** Direction **
Reproduce each of the rows below word for word, leaving out the pictures.

** Material provided **
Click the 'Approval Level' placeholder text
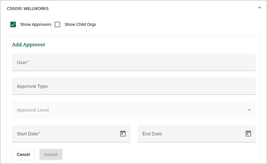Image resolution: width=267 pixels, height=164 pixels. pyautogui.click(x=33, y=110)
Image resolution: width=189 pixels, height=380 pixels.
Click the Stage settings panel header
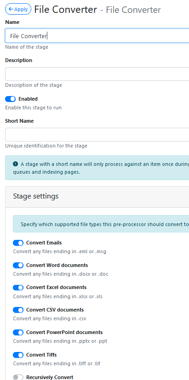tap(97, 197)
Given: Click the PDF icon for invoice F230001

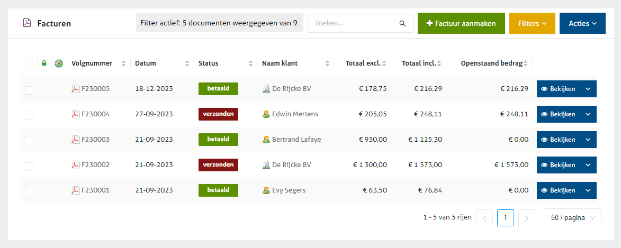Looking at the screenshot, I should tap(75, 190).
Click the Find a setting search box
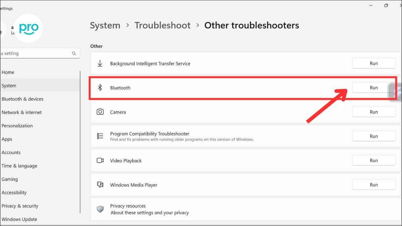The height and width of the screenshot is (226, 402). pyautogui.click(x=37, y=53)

** Answer to the problem **
Click the 'Approval Level' placeholder text
Image resolution: width=267 pixels, height=164 pixels. pyautogui.click(x=33, y=110)
Image resolution: width=189 pixels, height=380 pixels.
Click the Stage settings panel header
tap(97, 197)
Given: Click the PDF icon for invoice F230001

Looking at the screenshot, I should tap(75, 190).
Click the Find a setting search box
The height and width of the screenshot is (226, 402). pyautogui.click(x=37, y=53)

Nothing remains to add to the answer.